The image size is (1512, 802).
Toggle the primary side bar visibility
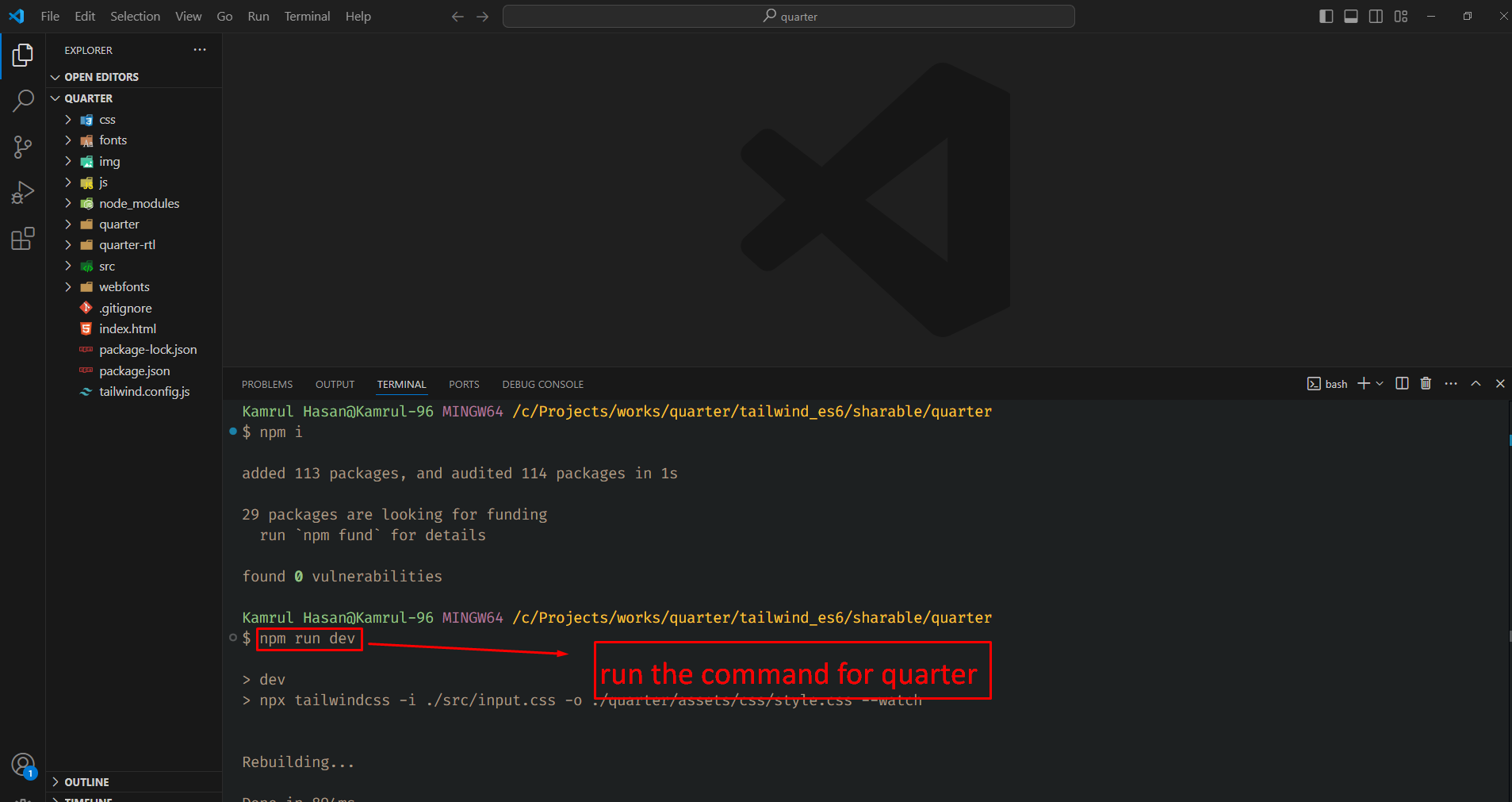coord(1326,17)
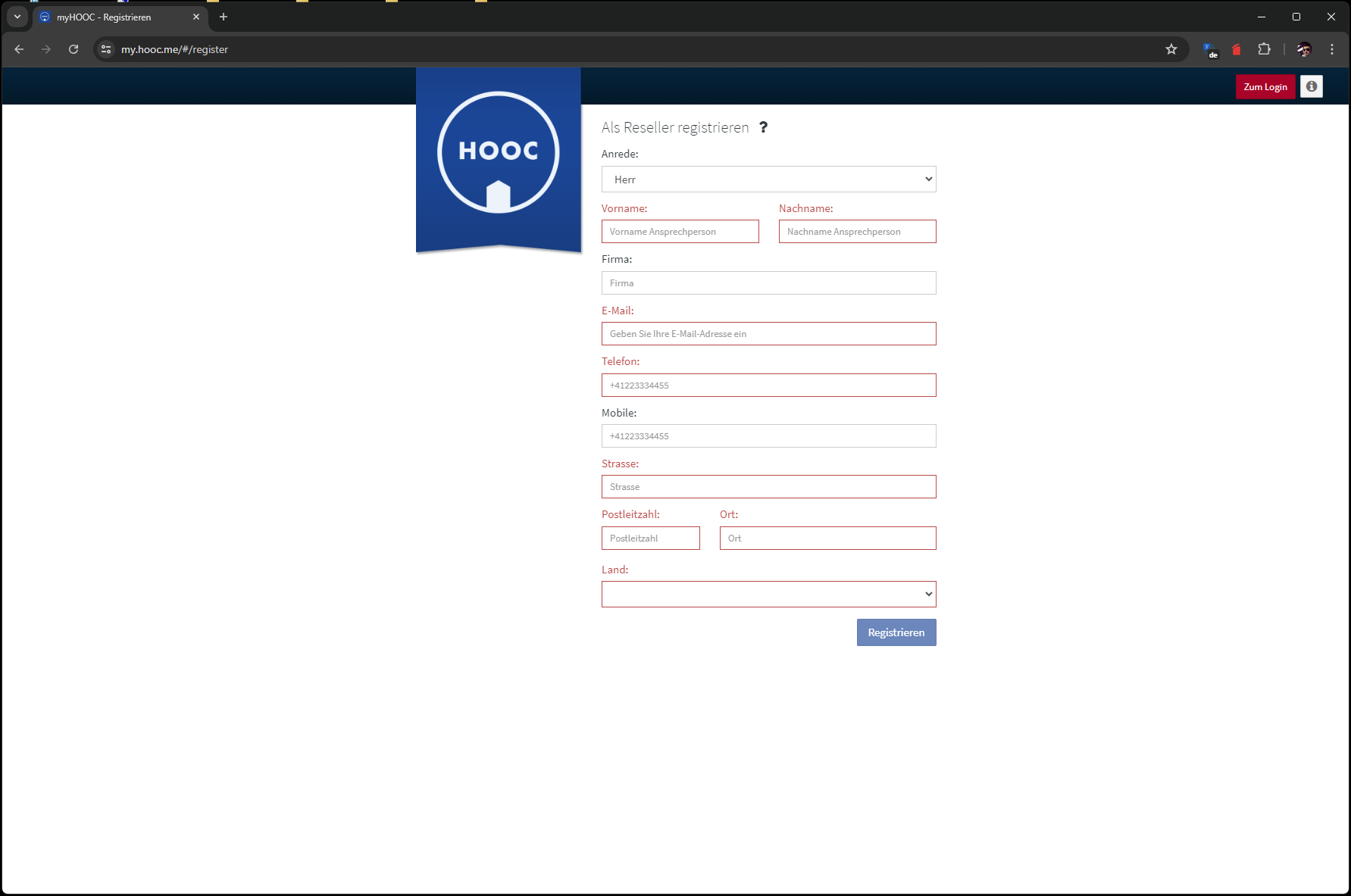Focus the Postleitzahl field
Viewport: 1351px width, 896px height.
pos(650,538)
· · · ·
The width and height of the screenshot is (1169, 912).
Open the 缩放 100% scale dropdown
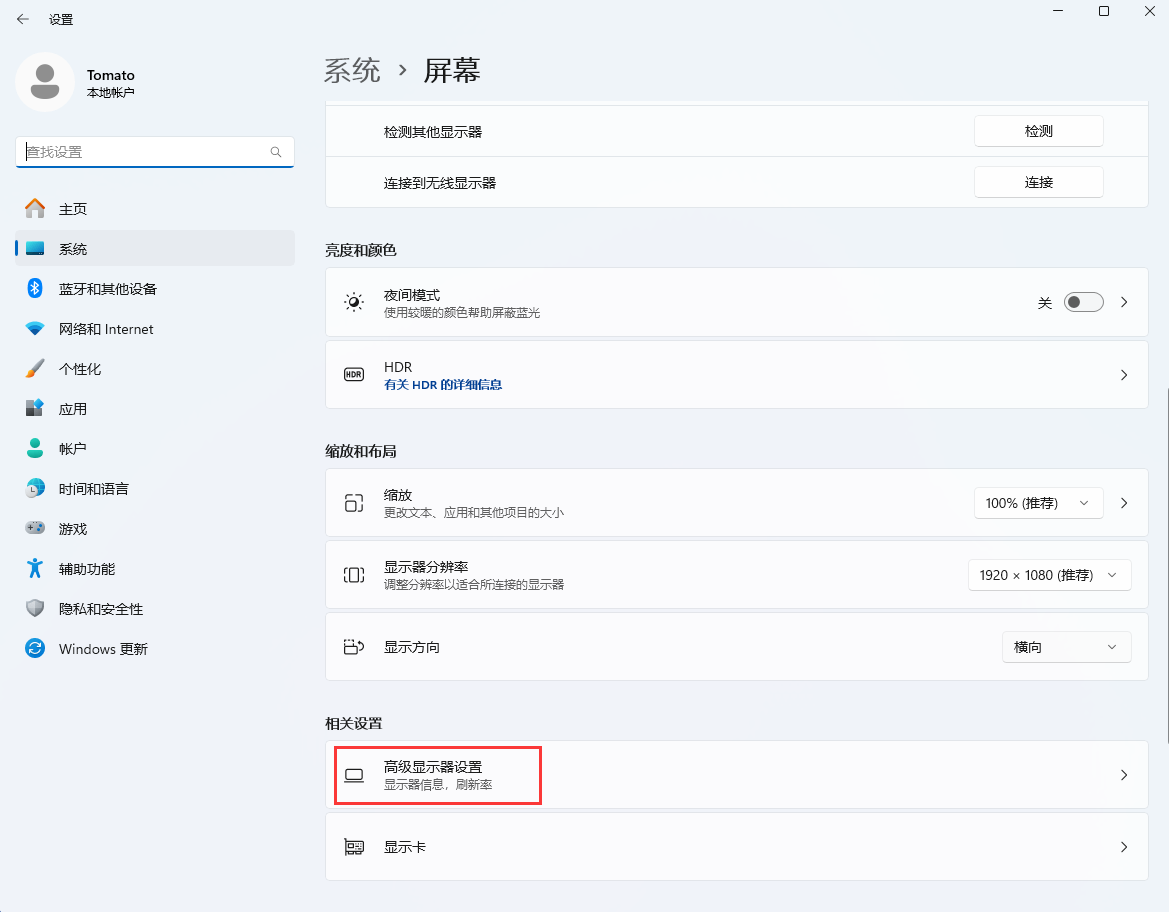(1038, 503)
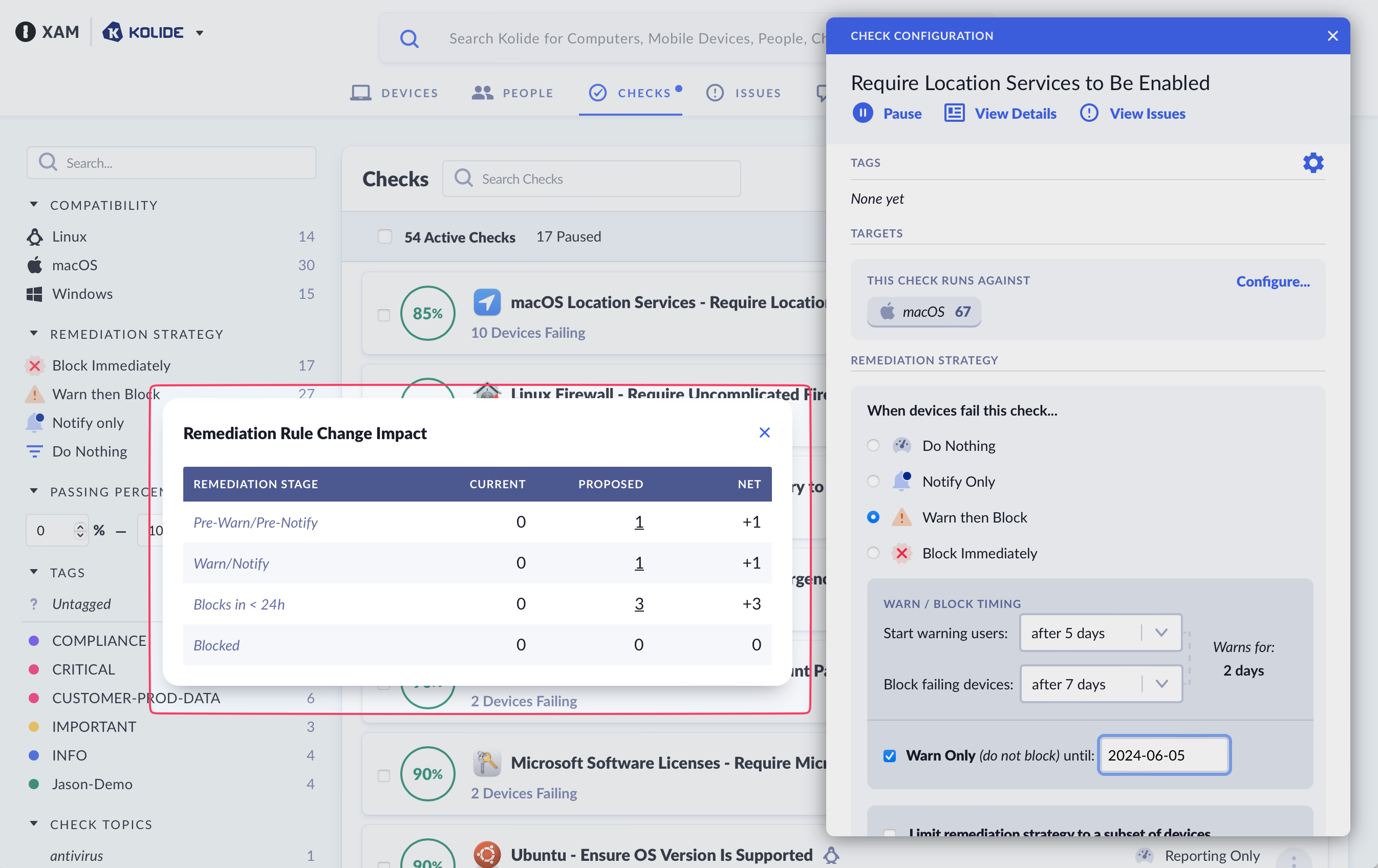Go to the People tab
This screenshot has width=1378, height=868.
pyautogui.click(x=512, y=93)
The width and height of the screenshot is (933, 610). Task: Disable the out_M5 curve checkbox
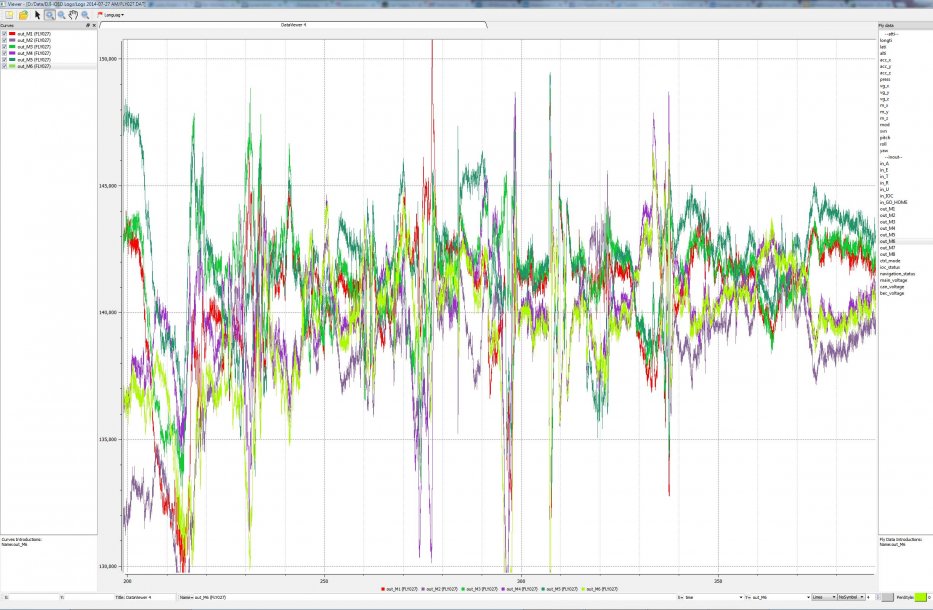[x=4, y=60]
· · · ·
* [Work to do]
Please copy the records word for word, starting at the line that contains "The width and height of the screenshot is (1169, 912)." and ending at the line that contains "[x=4, y=60]", with both of those lines included. Leave the pictures out of your copy.

* [Reply to the exercise]
The width and height of the screenshot is (1169, 912).
Open the 缩放 100% scale dropdown
(1038, 503)
Go to the People tab
This screenshot has width=1378, height=868.
pyautogui.click(x=512, y=93)
The width and height of the screenshot is (933, 610). Task: Disable the out_M5 curve checkbox
[x=4, y=60]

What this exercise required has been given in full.